I have this Web Application in JSP running on JBoss Application Server. I am using Servlets for friendly urls. I'm sending search parameters through my JSP's and Servlets. I am using a form with a text box, the Servlet
The first Servlet uses request.getParameter()
to get the text, and sends it to another Servlet with response.sendRedirect
(masking the URL to something "friendly"). This final Servlet uses request.getRequestDispatcher().forward()
to send the parameters to the JSP in the "ugly" way: searchResults.jsp?searchParameters=Parameters
.
Now, when the Search Results page is displayed, the URL displays the correct search term with "friendly url". Example: http://site.com/search/My-Search-Query
even when using special characters like: http://site.com/search/Busqué-tildes-y-eñies
. But when I try to use that search term in my JSP, the special characters are not displayed correctly.

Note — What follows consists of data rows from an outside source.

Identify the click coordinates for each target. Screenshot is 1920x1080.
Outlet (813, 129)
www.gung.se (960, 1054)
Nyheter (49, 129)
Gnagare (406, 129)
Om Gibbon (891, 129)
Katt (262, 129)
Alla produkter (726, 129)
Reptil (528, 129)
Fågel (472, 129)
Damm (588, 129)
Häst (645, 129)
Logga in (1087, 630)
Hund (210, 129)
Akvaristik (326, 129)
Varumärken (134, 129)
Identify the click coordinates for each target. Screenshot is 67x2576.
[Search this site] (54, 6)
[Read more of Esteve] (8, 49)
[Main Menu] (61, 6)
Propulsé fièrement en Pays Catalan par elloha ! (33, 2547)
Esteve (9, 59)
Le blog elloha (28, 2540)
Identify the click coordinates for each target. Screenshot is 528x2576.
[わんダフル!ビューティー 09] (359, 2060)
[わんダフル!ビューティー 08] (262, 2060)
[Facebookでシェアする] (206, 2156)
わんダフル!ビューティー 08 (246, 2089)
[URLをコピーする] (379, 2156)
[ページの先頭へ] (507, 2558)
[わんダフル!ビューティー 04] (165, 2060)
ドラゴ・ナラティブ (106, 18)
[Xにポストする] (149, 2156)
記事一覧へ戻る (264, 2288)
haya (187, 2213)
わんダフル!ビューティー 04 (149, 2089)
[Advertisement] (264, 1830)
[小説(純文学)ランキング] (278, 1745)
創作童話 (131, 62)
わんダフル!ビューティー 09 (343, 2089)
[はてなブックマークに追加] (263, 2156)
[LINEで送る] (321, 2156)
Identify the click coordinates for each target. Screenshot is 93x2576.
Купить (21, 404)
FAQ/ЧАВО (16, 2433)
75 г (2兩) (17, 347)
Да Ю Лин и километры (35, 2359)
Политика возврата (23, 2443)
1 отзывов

The whole system uses i18n, and we've had no problems with special characters so far. But when the information is sent through the form (say from index.jsp to searchResults.jsp) special characters are not correctly displayed:
á - á
é - é
í - Ã
ó - ó
ú - ú
ñ - ñ
The whole code base is supposed to be in UTF-8, but apparently I'm missing something when passing the parameters. As I said, they are correctly displayed in the URL, but not inside the JSP.
I was thinking of converting those á
manually, but I guess there's a better way to do it correctly, using the correct encoding. Besides, there can be new characters later which I may not be aware of right now (French, Spanish, etc.)
Just in case, I'll let you know I have these lines on each JSP:
<?xml version="1.0" encoding="UTF-8" ?>
<%@ page language="java" contentType="text/html; charset=UTF-8" pageEncoding="UTF-8"%>
EDIT
Thanks for your answers. I tried a few things, but nothing has fixed the problem.
Here's what I've done:
I added a ServletRequestListener which sets the session's character encoding to UTF-8, and a Filter for every Http request, which does the same.
As I said, everything in the JSPs is encoded with UTF-8 (see headers in question).
I printed the Servlets' character encoding to the console, which were null by default, set them to UTF-8 like @kgiannakakis and @saua said.
None of these actions fixes the problem. I'm wondering if there's something else wrong with this...
Try to set URIEncoding in {jboss.server}/deploy/jboss-web.deployer/server.xml.
Ex:
<Connector port="8080" address="${jboss.bind.address}"
maxThreads="250" maxHttpHeaderSize="8192"
emptySessionPath="true" protocol="HTTP/1.1"
enableLookups="false" redirectPort="8443" acceptCount="100"
connectionTimeout="20000" disableUploadTimeout="true" URIEncoding="UTF-8" />
Just a wild guess. Try this inside your JSP/Servlet:
if(request.getCharacterEncoding() == null) {
request.setCharacterEncoding("UTF-8");
}
You need to be sure that the correct encoding is passed to your servlet.
response.setCharacterEncoding("UTF-8");
The problem is that the information sent by the browser hasn't got a well-defined encoding and there's no way in HTTP to specify it.
Luckily most browsers will use the encoding of the page that contains the form. So if you use UTF-8 in all your pages, then most browsers will send all data in UTF-8 encoding as well (and your examples show that that's exactly how it is sent).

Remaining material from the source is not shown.